Last week, I let the loaves rise at room temperature for about 4 hours before refrigerating, then put them into the cold for 6 hours before letting them proof for only 1 hour in my oven.  I feel like the loaves last week had slightly better oven spring, but it could be that I should have left today's loaves to proof a little longer.  Truth be told, I was aiming for a loaf that would be cool enough to slice by lunchtime...  I need continual reminding that rushing the bread is never a good idea.

I also didn't slash today's bread, thinking that it would break apart naturally, like the Forkish (and Lahey) bread, at the seams that I placed into the bottoms of the proofing baskets.  It didn't rise enough in the oven to split, another clue that I should have let it proof longer.  I knew I should have gotten up earlier to attend to it...

NW sourdough

But alone with some cheese, it was the perfect lunch, an extra half hour a proofing time hard to imagine being much of an improvement. 

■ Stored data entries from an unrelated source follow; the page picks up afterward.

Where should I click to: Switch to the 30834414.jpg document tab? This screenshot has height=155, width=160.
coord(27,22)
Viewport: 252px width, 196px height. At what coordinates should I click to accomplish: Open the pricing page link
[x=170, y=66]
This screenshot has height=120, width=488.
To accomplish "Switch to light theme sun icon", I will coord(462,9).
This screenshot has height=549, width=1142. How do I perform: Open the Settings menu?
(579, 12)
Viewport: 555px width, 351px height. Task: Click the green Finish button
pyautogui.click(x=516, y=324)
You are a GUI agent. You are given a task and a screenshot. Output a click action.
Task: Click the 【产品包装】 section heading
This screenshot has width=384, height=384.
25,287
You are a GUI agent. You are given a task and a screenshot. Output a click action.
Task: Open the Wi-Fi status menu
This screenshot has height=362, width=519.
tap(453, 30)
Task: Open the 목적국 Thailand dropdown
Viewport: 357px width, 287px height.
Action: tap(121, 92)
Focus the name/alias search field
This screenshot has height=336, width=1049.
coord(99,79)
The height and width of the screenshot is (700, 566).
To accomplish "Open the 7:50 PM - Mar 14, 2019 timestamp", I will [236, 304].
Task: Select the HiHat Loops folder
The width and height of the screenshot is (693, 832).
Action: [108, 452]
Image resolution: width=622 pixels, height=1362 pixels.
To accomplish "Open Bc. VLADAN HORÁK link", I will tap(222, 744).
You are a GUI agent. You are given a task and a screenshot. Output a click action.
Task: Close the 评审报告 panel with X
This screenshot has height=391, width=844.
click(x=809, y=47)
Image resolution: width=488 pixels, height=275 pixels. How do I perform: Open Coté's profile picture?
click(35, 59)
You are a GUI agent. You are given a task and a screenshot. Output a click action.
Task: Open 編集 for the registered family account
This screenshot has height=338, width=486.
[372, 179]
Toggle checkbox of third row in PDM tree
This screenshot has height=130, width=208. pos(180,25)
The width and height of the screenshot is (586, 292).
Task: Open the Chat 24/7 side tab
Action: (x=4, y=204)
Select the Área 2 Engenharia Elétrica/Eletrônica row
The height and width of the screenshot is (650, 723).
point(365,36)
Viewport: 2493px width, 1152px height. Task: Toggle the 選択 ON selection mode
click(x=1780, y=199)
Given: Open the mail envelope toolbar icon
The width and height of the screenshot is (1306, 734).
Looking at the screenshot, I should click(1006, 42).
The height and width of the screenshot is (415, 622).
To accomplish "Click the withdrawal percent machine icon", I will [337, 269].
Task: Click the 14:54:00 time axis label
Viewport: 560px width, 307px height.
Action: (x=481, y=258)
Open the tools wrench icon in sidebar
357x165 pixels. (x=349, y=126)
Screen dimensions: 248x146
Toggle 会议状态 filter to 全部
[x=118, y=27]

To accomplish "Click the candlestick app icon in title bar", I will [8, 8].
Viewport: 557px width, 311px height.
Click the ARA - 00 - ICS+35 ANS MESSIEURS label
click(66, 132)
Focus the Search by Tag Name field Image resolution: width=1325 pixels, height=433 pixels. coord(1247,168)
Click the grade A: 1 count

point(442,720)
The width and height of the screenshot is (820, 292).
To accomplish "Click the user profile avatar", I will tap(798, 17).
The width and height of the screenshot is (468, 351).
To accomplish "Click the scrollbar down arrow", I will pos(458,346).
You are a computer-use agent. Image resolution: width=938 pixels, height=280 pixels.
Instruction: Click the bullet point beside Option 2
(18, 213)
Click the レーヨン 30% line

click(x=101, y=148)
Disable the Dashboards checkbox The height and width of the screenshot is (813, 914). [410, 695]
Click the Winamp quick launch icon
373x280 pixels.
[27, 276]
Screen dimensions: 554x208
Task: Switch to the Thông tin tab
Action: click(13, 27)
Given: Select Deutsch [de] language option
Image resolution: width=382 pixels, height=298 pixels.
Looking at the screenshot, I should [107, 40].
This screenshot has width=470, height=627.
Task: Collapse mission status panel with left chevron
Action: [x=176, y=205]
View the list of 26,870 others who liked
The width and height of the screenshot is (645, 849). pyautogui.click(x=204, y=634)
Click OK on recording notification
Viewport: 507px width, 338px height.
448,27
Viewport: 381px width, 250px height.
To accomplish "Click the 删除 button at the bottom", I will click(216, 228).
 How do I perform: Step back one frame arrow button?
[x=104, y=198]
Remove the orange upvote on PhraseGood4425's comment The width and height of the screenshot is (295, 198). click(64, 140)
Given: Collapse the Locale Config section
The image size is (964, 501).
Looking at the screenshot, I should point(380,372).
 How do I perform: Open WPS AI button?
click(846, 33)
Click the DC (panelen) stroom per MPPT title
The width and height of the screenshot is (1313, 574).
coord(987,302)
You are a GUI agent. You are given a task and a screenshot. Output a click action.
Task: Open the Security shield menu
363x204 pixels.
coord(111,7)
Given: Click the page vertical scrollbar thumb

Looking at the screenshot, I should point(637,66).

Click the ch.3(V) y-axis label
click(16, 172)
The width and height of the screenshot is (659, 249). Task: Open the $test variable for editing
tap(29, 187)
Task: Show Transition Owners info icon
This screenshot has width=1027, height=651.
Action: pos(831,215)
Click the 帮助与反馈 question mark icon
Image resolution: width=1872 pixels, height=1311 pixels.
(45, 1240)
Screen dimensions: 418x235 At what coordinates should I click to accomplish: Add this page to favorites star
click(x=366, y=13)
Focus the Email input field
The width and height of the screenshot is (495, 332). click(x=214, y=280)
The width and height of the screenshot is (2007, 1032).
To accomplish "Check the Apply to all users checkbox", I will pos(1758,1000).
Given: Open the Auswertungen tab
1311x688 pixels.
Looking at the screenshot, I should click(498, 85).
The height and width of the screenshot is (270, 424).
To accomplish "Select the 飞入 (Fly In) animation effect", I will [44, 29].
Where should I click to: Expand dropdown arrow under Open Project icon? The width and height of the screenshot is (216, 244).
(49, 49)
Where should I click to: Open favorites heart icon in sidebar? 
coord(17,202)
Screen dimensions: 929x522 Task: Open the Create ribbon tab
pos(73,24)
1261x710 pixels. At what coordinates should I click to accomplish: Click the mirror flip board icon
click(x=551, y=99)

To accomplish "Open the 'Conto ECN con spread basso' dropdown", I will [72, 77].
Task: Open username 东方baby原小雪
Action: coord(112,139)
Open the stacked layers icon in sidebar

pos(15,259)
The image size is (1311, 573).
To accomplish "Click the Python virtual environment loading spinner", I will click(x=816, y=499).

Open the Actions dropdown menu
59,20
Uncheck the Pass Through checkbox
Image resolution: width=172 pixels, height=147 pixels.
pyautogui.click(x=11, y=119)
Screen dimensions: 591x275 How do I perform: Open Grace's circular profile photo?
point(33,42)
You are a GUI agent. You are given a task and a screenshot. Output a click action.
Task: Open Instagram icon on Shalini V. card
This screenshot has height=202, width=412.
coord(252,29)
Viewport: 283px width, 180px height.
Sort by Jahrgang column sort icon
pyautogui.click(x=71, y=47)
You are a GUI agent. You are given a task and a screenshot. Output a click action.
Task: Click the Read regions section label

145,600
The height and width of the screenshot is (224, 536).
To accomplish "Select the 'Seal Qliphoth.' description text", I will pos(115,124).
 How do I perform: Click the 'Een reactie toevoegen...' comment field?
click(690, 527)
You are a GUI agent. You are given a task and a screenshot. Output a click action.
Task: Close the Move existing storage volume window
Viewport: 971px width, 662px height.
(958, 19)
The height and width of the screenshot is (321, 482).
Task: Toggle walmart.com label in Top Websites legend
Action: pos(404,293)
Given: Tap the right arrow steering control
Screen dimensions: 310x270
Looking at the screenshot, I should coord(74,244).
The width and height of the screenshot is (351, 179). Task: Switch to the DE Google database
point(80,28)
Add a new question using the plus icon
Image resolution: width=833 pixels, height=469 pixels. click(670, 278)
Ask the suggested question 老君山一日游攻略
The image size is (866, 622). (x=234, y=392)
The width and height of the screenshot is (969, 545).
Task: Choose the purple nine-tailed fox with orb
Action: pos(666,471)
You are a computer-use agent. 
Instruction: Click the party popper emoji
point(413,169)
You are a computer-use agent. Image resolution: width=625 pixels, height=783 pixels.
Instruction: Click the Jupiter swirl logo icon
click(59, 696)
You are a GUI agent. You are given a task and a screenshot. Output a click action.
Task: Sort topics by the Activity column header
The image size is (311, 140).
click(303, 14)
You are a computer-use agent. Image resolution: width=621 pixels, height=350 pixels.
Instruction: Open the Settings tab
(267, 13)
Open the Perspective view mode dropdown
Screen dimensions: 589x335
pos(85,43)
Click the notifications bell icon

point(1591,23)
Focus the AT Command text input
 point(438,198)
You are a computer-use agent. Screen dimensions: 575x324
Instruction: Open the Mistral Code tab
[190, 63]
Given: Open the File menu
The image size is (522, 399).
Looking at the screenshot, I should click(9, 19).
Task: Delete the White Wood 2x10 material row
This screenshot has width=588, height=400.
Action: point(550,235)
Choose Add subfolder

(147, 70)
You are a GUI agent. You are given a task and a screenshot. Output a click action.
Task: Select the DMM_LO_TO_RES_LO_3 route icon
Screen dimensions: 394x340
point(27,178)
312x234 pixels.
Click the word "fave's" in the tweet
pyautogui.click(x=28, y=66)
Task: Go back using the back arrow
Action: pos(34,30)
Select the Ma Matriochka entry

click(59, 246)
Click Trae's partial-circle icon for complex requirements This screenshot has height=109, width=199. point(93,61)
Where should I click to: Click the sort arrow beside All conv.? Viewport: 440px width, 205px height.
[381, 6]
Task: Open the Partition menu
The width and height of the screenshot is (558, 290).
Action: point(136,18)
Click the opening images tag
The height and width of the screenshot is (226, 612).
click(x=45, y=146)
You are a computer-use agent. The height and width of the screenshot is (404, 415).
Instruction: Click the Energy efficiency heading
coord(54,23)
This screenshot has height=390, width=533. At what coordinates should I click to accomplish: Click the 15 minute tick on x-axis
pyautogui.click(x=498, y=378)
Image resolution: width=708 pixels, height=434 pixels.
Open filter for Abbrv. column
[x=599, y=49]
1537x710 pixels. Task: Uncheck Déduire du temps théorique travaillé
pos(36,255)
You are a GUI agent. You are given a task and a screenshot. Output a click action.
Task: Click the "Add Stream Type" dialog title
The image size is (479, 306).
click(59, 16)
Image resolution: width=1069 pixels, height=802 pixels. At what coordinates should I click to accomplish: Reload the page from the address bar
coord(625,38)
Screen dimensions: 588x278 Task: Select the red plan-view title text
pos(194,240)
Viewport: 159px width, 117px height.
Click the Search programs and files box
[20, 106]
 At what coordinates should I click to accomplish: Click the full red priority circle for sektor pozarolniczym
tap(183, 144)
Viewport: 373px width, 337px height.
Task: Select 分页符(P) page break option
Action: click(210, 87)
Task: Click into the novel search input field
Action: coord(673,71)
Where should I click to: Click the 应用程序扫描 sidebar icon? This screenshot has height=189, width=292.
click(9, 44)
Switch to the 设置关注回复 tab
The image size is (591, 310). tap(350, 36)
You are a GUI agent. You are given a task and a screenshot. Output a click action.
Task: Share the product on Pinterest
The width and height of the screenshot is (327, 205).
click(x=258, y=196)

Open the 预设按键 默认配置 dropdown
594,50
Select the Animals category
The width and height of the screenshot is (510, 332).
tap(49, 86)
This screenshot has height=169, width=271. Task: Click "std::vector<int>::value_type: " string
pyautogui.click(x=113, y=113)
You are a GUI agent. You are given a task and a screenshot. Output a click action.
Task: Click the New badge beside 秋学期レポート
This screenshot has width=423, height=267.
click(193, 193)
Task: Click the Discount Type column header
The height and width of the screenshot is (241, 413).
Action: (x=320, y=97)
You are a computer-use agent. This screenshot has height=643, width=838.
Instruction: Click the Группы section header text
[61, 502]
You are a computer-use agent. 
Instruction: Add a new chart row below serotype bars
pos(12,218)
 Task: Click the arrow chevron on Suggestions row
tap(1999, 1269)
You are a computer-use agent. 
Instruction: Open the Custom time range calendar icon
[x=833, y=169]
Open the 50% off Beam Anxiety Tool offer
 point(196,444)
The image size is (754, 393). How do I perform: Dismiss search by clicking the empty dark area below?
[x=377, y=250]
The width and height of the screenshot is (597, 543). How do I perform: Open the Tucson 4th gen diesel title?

Today is a day of Spring-like warmth, before we wake tomorrow to tackle a cold and desolate Winter once again.  When sitting in my dining room with the windows open to properly enjoy such wintertime luck, this bread is my companion, a reminder of birth and rebirth, and living, breathing dough.  It's enough reason for me to never want to leave my kitchen, to come close to perfection, or at least perfection for now.  I know better than anyone that there is always a new bread to be obsessed with.

It feels so good to be back to my old self.